Babbel erhält einen Vertrag bis zum 30. Juni 2014, den er in er Hektik am Freitag gar nicht mehr vor der Pressekonferenz und dem «Abschlusstraining» vor dem Werder-Spiel unterschreiben konnte. In Jeans, schwarzem Pulli und braunen Stiefeln und zusammen mit seinem bisherigen und künftigen Co-Trainer Rainer Widmayer erschien Babbel im Trainingszentrum in Zuzenhausen.
«Er wird in erster Linie psychologisch tätig sein müssen», sagte Manager Ernst Tanner. Die Mannschaft sei nach den Misserfolgen der vergangenen Wochen verunsichert, in den letzten zehn Spielen gab es nur einen Sieg. Tanner räumte ein, es habe auch Verbindungen zu anderen Trainern gegeben, persönlichen Kontakt aber nur zu Babbel. Er hatte Stanislawski noch am Sonntagabend in einer TV-Sendung den Rücken gestärkt. Am Montag und damit zwei Tage vor dem für Stanislawski verhängnisvollen Pokal-Aus gegen den Zweitligisten SpVgg Greuther Fürth, so bestätigte es Babbel, hatte Hoffenheim aber bereits Kontakt zu ihm aufgenommen.

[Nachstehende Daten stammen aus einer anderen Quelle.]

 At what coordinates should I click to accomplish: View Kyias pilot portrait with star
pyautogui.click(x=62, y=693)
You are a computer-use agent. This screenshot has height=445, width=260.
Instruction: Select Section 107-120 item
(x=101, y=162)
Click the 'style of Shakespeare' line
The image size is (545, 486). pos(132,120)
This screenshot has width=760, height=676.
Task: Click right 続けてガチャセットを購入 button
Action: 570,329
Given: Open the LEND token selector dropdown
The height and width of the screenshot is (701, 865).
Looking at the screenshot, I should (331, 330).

In den Fanforen hat Stanislawskis Entlassung für viel Unmut gesorgt. Dass Mäzen Dietmar Hopp diese massiv vorangetrieben hatte, ist auch Babbel nicht verborgen geblieben. «Ich würde mich wahnsinnig freuen, wenn wir einen regelmäßigen Austausch hinkriegen», sagte der neue Coach über seinen künftigen Umgang mit dem mächtigen Milliardär. Hopp wiederum teilte in einer Erklärung mit: «Ich hoffe, dass der neue Trainer das Ruder wieder herumreißen kann und die Köpfe der Spieler frei kriegt, damit die TSG wieder in ein ruhigeres Fahrwasser kommt.»

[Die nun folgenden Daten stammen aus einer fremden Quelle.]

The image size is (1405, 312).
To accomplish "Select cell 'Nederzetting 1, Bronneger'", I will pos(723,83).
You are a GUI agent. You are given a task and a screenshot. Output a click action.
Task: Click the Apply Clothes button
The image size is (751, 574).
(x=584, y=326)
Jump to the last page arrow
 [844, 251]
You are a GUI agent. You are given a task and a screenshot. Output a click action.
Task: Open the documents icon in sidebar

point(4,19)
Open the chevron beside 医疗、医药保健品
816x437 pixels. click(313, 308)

Nicht nur sportlich steckt der Club in seinem vierten Bundesliga-Jahr in der Krise: Auch die Zuschauerzahlen gehen zurück. Der von Hopp angeordnete Sparkurs hat den Emporkömmling in Schwierigkeiten gebracht und viele Anhänger sind sauer über die Außendarstellung. Auch Tanner ist der Meinung, dass es für Babbel zunächst «sehr schwer sein wird» die Sympathien von Stanislawski zu erringen. «Aber wir müssen in erster Linie um Punkte kämpfen und nicht um Sympathien.»
Für den Manager bleibt ein einstelliger Tabellenplatz das Saisonziel, obwohl das Team von Kapitän Andreas Beck zuletzt wie ein Absteiger auftrat. «Wichtig ist, erstmal wieder Erfolgserlebnisse zu haben», sagte Babbel. «Es ist ein negativer Trend da, den gilt zu stoppen. Die Spieler haben unheimlich viel Qualität, sind alles hervorragende Fußballer.»
Sechs Punkte trennen Hoffenheim derzeit vom Relegationsplatz und Tabellen-16. 1. FC Kaiserslautern. Stanislawski hatte zuletzt von «Abstiegskampf pur» gesprochen, doch mit dem Gedanken wollen sich die Verantwortlichen um Tanner nicht anfreunden. Falls der Herbstmeister von 2008 allerdings auch unter Babbel weiter abstürzt, könnte es am letzten Spieltag zu einer reizvollen Begegnung kommen: Hertha BSC gegen 1899 Hoffenheim. Bei den Berlinern war Babbel am 18. Dezember rausgeflogen - einen Tag nach dem 1:1 von Hertha in Hoffenheim. Ob er sein Hertha-Tattoo am Oberarm noch habe? «Natürlich, da kommt kein Balken drüber», sagte der frühere Profi des FC Bayern München und FC Liverpool.